━━━━━ Records provided

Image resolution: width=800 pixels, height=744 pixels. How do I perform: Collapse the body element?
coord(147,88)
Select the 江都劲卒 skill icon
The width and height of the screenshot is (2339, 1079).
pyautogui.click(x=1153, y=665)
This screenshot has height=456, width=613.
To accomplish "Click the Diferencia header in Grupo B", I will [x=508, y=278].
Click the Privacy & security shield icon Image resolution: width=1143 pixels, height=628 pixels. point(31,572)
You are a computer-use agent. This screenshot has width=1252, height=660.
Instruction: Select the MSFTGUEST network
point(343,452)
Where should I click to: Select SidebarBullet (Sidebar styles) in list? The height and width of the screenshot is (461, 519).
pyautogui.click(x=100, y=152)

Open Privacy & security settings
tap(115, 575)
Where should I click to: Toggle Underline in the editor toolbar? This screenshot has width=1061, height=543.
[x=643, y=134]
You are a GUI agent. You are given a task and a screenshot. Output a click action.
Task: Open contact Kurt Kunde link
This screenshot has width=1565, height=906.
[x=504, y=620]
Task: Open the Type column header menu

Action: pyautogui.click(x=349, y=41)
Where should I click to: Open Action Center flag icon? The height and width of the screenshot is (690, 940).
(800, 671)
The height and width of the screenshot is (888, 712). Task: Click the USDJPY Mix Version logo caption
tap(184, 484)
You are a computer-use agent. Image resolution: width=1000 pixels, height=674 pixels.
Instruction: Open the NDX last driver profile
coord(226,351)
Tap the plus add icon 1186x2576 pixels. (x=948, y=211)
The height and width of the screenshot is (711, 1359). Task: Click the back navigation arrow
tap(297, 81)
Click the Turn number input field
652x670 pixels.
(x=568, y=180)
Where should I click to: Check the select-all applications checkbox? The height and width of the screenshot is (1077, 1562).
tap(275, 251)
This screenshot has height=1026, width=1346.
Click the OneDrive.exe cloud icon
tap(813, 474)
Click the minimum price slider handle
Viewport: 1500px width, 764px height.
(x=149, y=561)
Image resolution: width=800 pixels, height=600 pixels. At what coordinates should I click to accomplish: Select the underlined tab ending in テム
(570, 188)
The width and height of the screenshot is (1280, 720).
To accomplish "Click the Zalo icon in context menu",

━━━━━━━━━━

Task statement — The data above should be output exactly, with each line intact.

Answer to this problem —
Image resolution: width=800 pixels, height=744 pixels. How do I perform: Collapse the body element?
coord(147,88)
Select the 江都劲卒 skill icon
The width and height of the screenshot is (2339, 1079).
pyautogui.click(x=1153, y=665)
This screenshot has height=456, width=613.
To accomplish "Click the Diferencia header in Grupo B", I will [x=508, y=278].
Click the Privacy & security shield icon Image resolution: width=1143 pixels, height=628 pixels. point(31,572)
You are a computer-use agent. This screenshot has width=1252, height=660.
Instruction: Select the MSFTGUEST network
point(343,452)
Where should I click to: Select SidebarBullet (Sidebar styles) in list? The height and width of the screenshot is (461, 519).
pyautogui.click(x=100, y=152)

Open Privacy & security settings
tap(115, 575)
Where should I click to: Toggle Underline in the editor toolbar? This screenshot has width=1061, height=543.
[x=643, y=134]
You are a GUI agent. You are given a task and a screenshot. Output a click action.
Task: Open contact Kurt Kunde link
This screenshot has width=1565, height=906.
[x=504, y=620]
Task: Open the Type column header menu

Action: pyautogui.click(x=349, y=41)
Where should I click to: Open Action Center flag icon? The height and width of the screenshot is (690, 940).
(800, 671)
The height and width of the screenshot is (888, 712). Task: Click the USDJPY Mix Version logo caption
tap(184, 484)
You are a computer-use agent. Image resolution: width=1000 pixels, height=674 pixels.
Instruction: Open the NDX last driver profile
coord(226,351)
Tap the plus add icon 1186x2576 pixels. (x=948, y=211)
The height and width of the screenshot is (711, 1359). Task: Click the back navigation arrow
tap(297, 81)
Click the Turn number input field
652x670 pixels.
(x=568, y=180)
Where should I click to: Check the select-all applications checkbox? The height and width of the screenshot is (1077, 1562).
tap(275, 251)
This screenshot has height=1026, width=1346.
Click the OneDrive.exe cloud icon
tap(813, 474)
Click the minimum price slider handle
Viewport: 1500px width, 764px height.
(x=149, y=561)
Image resolution: width=800 pixels, height=600 pixels. At what coordinates should I click to accomplish: Select the underlined tab ending in テム
(570, 188)
The width and height of the screenshot is (1280, 720).
To accomplish "Click the Zalo icon in context menu",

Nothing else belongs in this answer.